### TASK GOAL
From the records below, extract each line that contains the word "swatch".

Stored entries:
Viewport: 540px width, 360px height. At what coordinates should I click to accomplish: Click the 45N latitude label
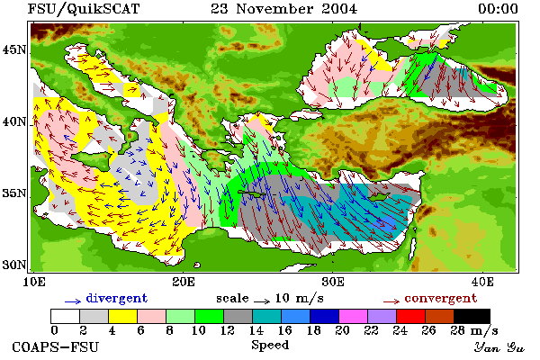point(14,50)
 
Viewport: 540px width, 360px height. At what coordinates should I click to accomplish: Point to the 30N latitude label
point(14,265)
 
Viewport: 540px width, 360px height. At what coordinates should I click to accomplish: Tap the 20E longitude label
point(184,282)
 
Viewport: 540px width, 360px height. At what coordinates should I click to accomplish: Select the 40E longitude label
point(482,282)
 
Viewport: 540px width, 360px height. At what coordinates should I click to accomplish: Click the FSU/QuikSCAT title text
point(84,9)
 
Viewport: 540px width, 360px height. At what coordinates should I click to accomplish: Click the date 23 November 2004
point(284,9)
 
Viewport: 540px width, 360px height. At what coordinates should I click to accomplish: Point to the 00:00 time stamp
point(498,9)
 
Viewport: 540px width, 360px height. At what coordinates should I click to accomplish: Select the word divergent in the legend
point(117,298)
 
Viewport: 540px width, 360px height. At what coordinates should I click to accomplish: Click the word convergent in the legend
point(441,298)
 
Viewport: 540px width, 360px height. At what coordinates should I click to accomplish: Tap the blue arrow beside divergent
point(73,302)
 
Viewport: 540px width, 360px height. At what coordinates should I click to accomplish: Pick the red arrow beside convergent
point(392,302)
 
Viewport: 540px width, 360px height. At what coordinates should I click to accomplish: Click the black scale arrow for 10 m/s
point(262,302)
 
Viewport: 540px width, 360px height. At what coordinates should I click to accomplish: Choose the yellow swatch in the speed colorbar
point(123,316)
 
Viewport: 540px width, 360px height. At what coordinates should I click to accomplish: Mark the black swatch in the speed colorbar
point(472,316)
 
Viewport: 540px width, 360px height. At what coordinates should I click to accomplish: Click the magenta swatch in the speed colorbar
point(354,316)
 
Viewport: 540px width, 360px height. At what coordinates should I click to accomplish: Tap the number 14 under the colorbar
point(256,330)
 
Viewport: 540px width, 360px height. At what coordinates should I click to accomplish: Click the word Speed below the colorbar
point(270,346)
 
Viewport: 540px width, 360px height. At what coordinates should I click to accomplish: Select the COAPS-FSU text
point(56,346)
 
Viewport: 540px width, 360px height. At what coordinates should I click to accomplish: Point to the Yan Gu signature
point(499,347)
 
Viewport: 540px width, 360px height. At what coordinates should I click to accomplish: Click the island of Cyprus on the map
point(378,196)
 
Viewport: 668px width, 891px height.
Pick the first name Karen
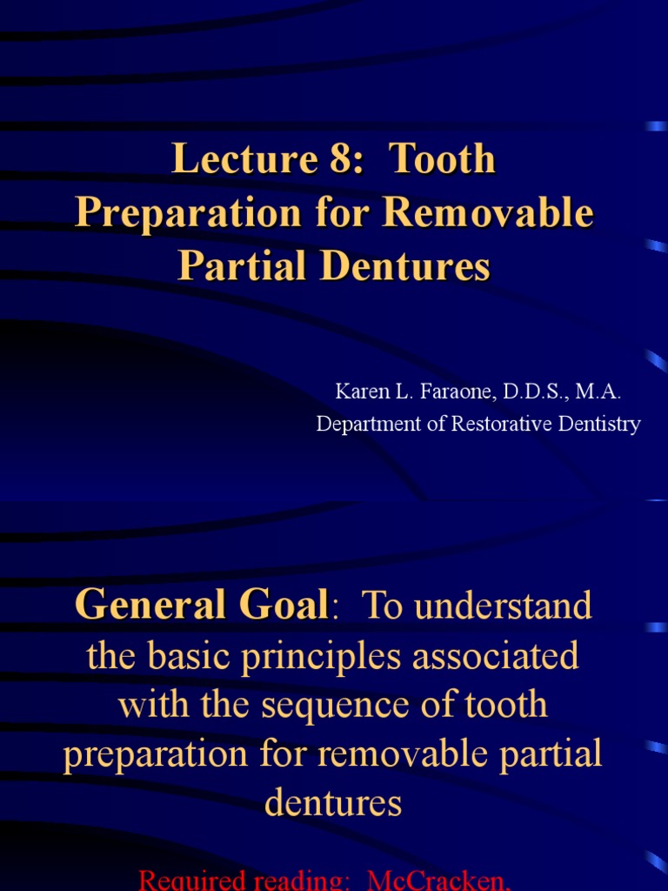pyautogui.click(x=360, y=392)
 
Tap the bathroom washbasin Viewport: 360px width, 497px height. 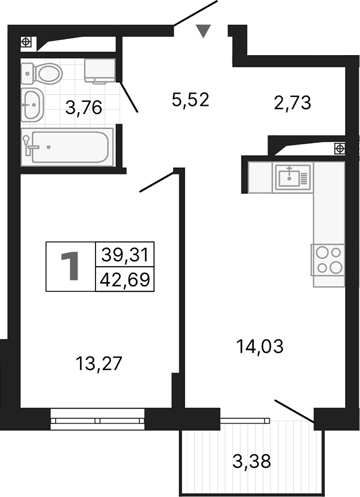point(32,104)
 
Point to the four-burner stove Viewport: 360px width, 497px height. point(328,259)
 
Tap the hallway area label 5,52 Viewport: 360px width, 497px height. point(190,100)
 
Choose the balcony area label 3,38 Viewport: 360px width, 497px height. point(252,460)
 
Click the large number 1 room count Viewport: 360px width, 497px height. point(71,267)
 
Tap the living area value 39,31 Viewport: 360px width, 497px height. point(125,253)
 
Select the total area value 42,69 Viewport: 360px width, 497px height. point(125,280)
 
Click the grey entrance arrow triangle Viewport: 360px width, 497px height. point(202,31)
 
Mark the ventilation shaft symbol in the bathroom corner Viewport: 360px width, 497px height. point(26,41)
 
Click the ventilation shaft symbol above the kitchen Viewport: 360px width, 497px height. point(340,148)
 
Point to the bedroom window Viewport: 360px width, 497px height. point(97,419)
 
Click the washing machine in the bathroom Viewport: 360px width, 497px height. point(99,70)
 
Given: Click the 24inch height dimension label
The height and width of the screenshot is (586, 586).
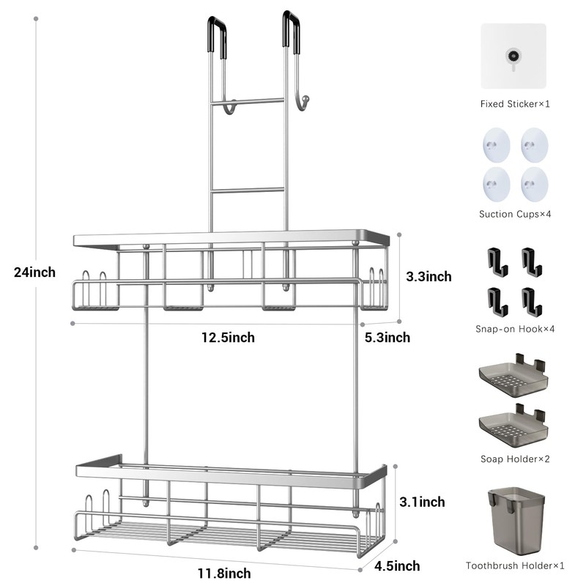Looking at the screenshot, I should [x=34, y=272].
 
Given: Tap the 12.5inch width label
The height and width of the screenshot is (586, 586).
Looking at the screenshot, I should [x=229, y=338].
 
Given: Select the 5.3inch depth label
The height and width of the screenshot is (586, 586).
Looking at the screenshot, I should [x=387, y=338].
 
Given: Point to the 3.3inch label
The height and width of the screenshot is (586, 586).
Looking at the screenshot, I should [x=429, y=276].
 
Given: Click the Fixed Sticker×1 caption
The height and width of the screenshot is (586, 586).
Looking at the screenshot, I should [x=515, y=104].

### SOLUTION FOR THIS TASK
Viewport: 540px width, 360px height. At what coordinates should I click to accomplish: Choose the yellow swatch in the speed colorbar
Viewport: 540px width, 360px height. At what coordinates should I click to accomplish: Mark the black swatch in the speed colorbar
Viewport: 540px width, 360px height. At what coordinates should I click to accomplish: Click the magenta swatch in the speed colorbar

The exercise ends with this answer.